I just finally believed it was really real when I started feeling the fear. Yes, that's when it all sank in. What if, what if, I had no father anymore?!
When Papa arrived that night, he did not say any word. He went to sleep, I went to sleep. I closed my eyes, said my prayer for the night, and the first words I uttered was "Thank you po, nakauwi ng ligtas si Papa."
Little did I know that I should be more than thankful. And I realized, how much I love my two fathers.
That was when I entered a church again. I prayed inside Manila Cathedral (the only Church I feel some divinity). And I was soo thankful to Papa God. I was humbled. I was crying. He saved my human father here on earth. I'm not a devout Catholic, never since I was a child. And I told Him I would pray on the same church every Sunday. I wouldn't hear Mass. I know Papa God would understand me, He always does.
God's the best father. He kept Papa here with us. He knew I wouldn't be able to take it. He knew how I love Papa. And that's when I realized a lot about this love for our fathers too.
Our fathers always give a different love, it's special in different ways. Their embrace and kiss are always special despite the strictness. They makes us laugh. They make us proud. And they work hard for us.

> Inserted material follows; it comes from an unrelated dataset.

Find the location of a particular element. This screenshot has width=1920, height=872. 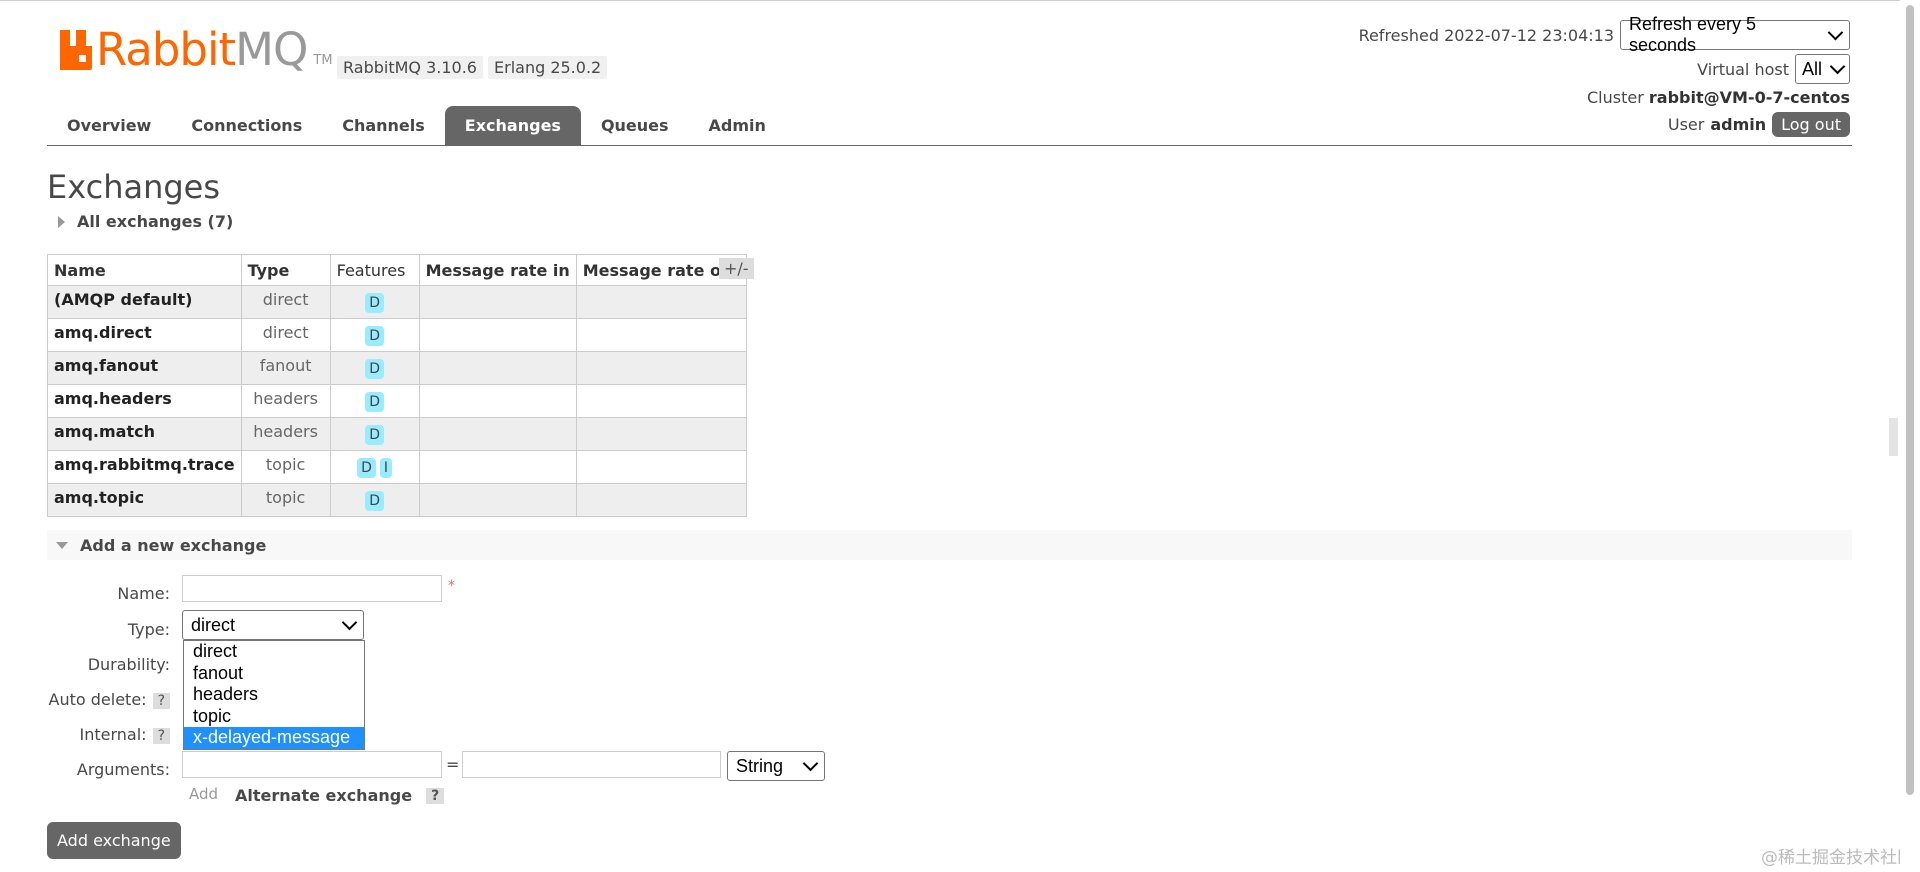

virtual-host-label: Virtual host is located at coordinates (1743, 69).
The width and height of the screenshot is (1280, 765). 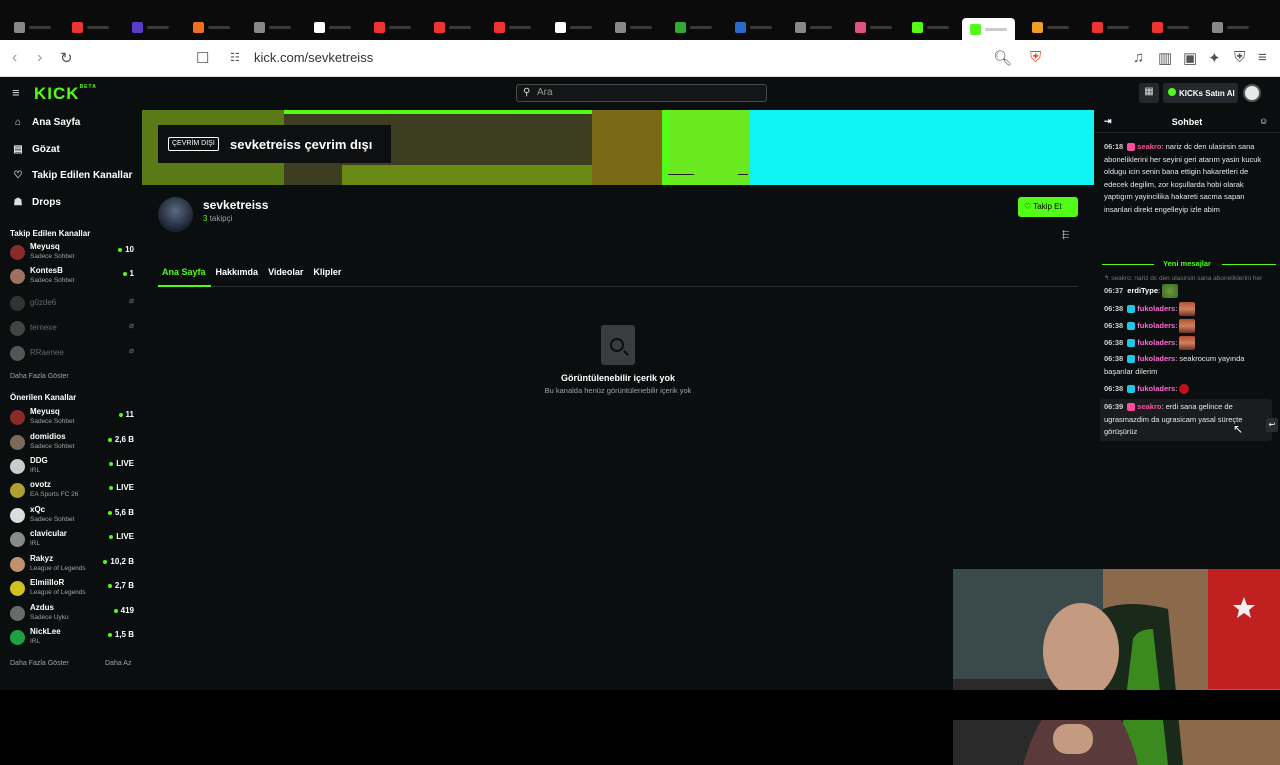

Fathers also teach us lessons in life. These lessons come limited, sometimes out of the blue, sometimes not their intent but we pick it up nonetheless. And these lessons also happen to be the ones we believe in for the rest of our lives. It somehow shapes us into what we become.
Our fathers have lots of faults too. They are not perfect (except for the one who created us). But we should always be thankful we have them in our lives. And little by little, let's show them the love and care and gratitude they deserve. Now, so we wouldn't have regrets.